Near-infrared spectroscopy (NIRS) is at the heart of numerous new technologies, all designed to help farmers and contractors secure accurate and real time information as they operate in the field and while formulating forage-based livestock rations.
This was the key message communicated at a grassland management webinar hosted by John Deere UK this week. The event was supported by Meath Farm Machinery.
In the field, they can deliver continuous information on forage dry matter, ME (metabolisable energy) values plus forage sugar and energy levels.
Two practical consequences are the linked ability to alter chop length, depending on forage dry matter, and to tweak inoculant application rates in line with sugar levels.
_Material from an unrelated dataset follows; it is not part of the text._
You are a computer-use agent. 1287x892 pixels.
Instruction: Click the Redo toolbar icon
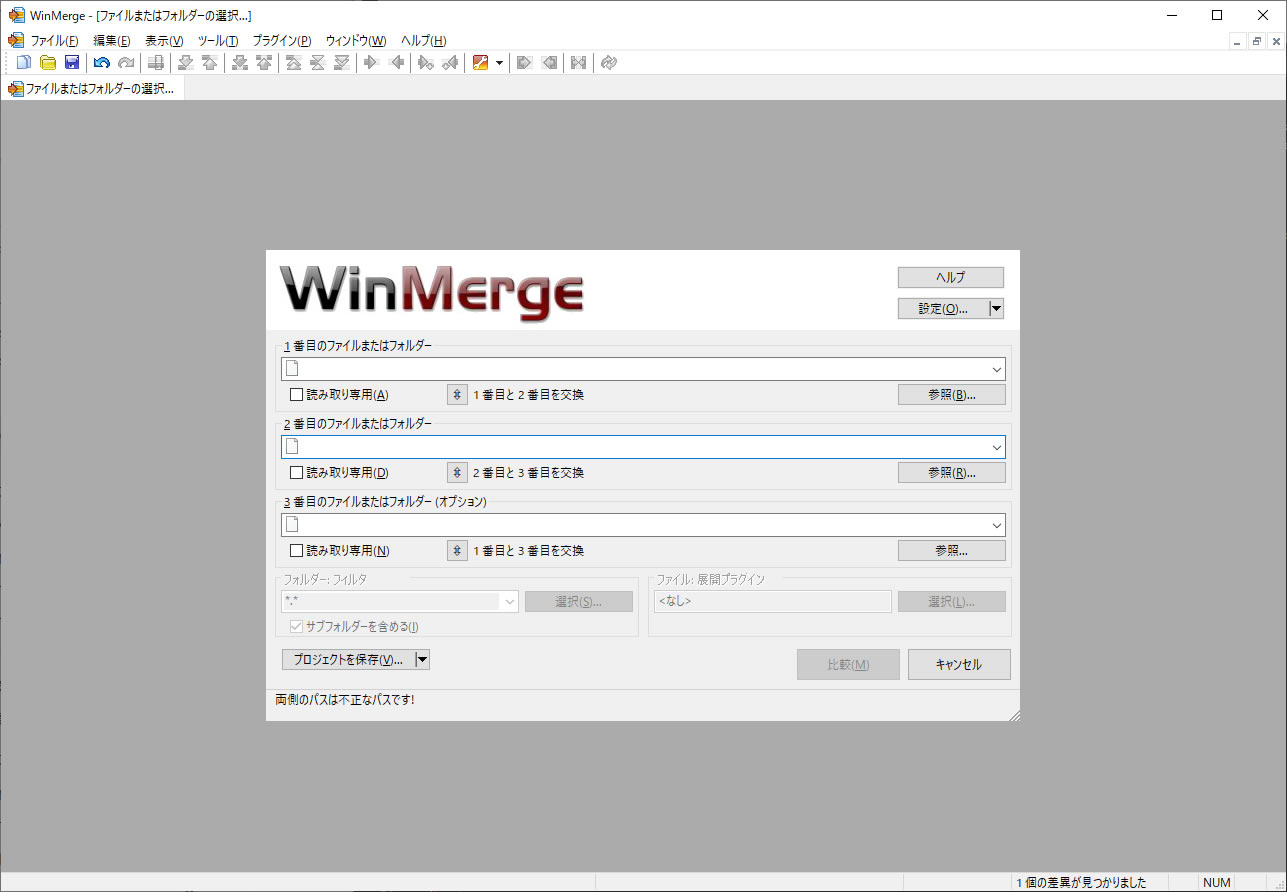(126, 62)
Again, all these changes can be made automatically and in real time as the forage harvester is operating.
NIRS can also be used to assess the nutritional values of all the dietary components included in a TMR, each time a feed is made up.
Nutrient value of slurry
The third use to which NIRS can be put is that of analysing the nutrient value of slurry – again on a real time basis – as it is spread using a dribble bar or trailing shoe system.
By combining the results generated by previous yield maps and the use of a NIRS system – linked to a variable rate slurry applicator – the farmer / contractor can specifically apply the requisite amount of slurry at each point within a field.
By taking this approach, best use can be made of what constitutes an extremely valuable resource on all livestock farms.
John Deere’s offering within this sector is HarvestLab 3000. While in the field, it provides on-the-go measurements of moisture; dry matter; protein; starch; fibre; neutral detergent fibre; acid detergent fibre; and sugar levels within the grass or forage being harvested..
Extensive trials in the UK have confirmed that the system can be used to drive the efficient use of variable rate slurry application systems.